When you write out the listing below, keep each word exactly as it stands and drop the pictures.

::::::

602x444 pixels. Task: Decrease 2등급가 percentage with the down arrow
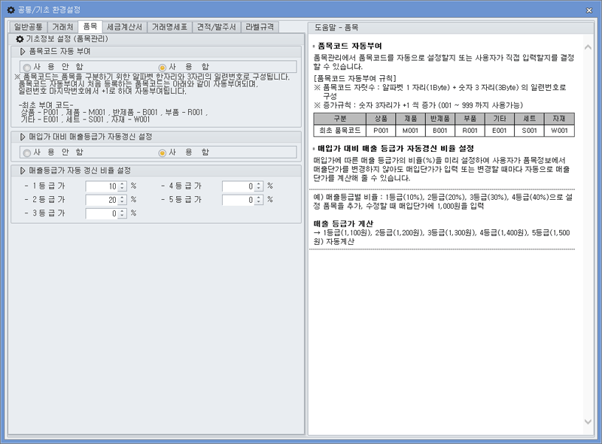tap(121, 203)
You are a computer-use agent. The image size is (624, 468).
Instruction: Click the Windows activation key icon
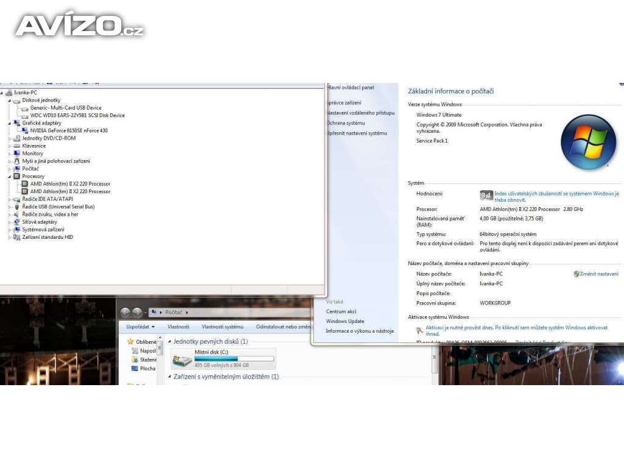420,330
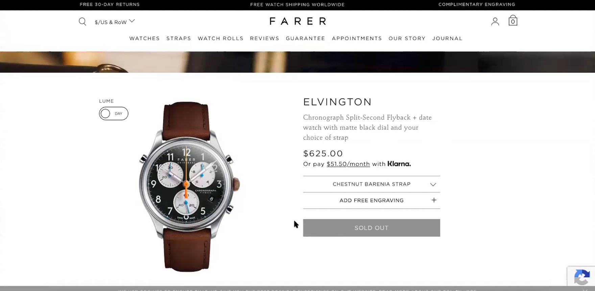Open the $/US & RoW currency dropdown
The height and width of the screenshot is (291, 595).
[x=115, y=22]
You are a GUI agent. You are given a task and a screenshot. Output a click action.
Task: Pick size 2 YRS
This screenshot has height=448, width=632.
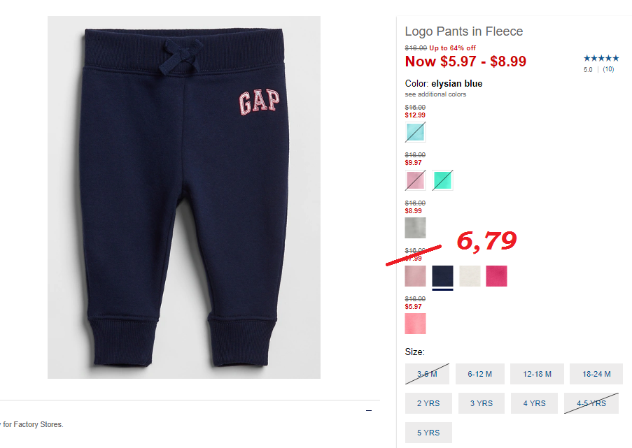428,403
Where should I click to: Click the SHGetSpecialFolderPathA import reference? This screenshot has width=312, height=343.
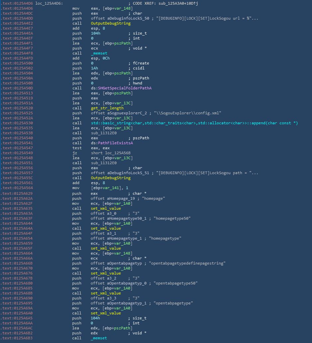[x=125, y=88]
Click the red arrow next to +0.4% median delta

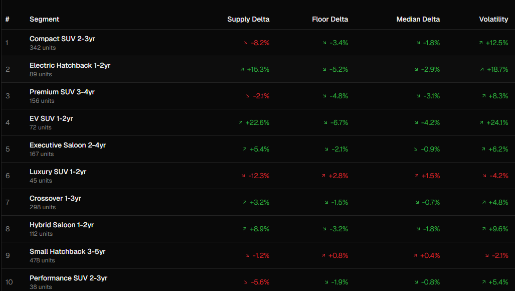[x=415, y=256]
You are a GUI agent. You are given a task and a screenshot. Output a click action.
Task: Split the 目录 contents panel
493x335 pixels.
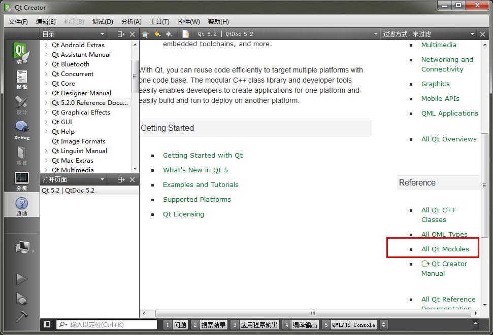(x=121, y=34)
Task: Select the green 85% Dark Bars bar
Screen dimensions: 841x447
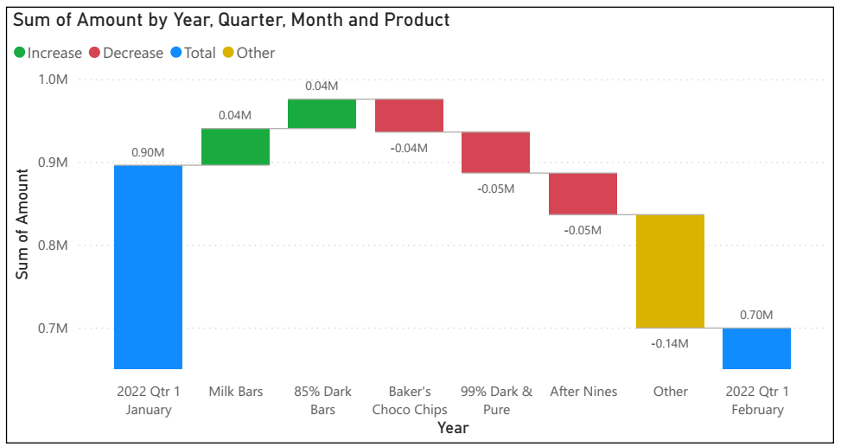Action: point(322,113)
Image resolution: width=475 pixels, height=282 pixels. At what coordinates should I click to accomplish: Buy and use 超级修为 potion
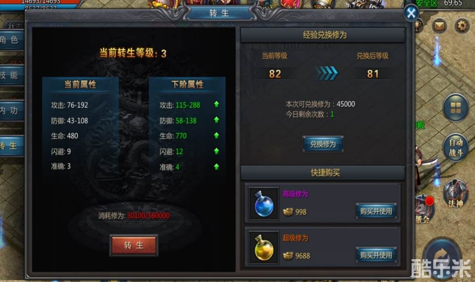376,255
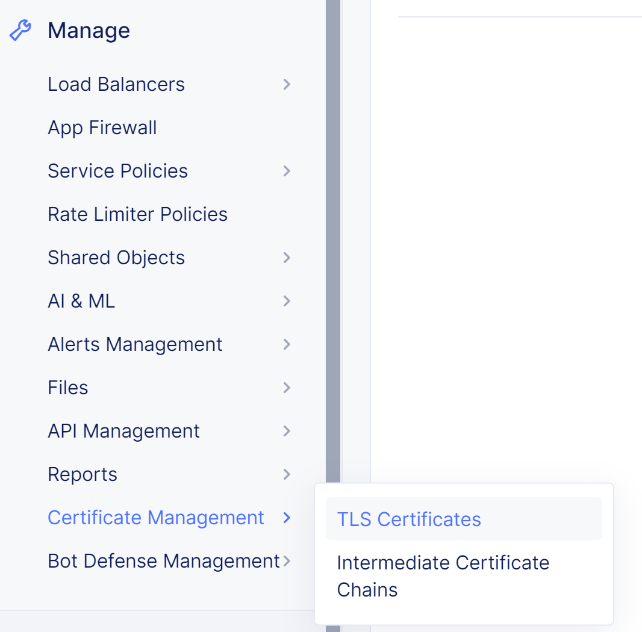
Task: Open the Load Balancers menu item
Action: pos(116,84)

::::::

**PROBLEM SOLUTION:**
602x444 pixels. Task: Decrease 2등급가 percentage with the down arrow
tap(121, 203)
You are a computer-use agent. The image size is (624, 468).
Instruction: Click the Windows activation key icon
420,330
Open the $/US & RoW currency dropdown
The height and width of the screenshot is (291, 595).
[x=115, y=22]
You are a GUI agent. You are given a task and a screenshot. Output a click action.
Task: Pick size 2 YRS
This screenshot has height=448, width=632.
428,403
Where should I click to: Click the SHGetSpecialFolderPathA import reference? This screenshot has width=312, height=343.
[x=125, y=88]
Click the red arrow next to +0.4% median delta

[x=415, y=256]
You are a GUI agent. You are given a task and a screenshot. Output a click action.
Task: Split the 目录 contents panel
493x335 pixels.
(x=121, y=34)
Task: Select the green 85% Dark Bars bar
Screen dimensions: 841x447
Action: point(322,113)
Image resolution: width=475 pixels, height=282 pixels. At what coordinates should I click to accomplish: Buy and use 超级修为 potion
376,255
Task: Open the Load Balancers menu item
Action: pos(116,84)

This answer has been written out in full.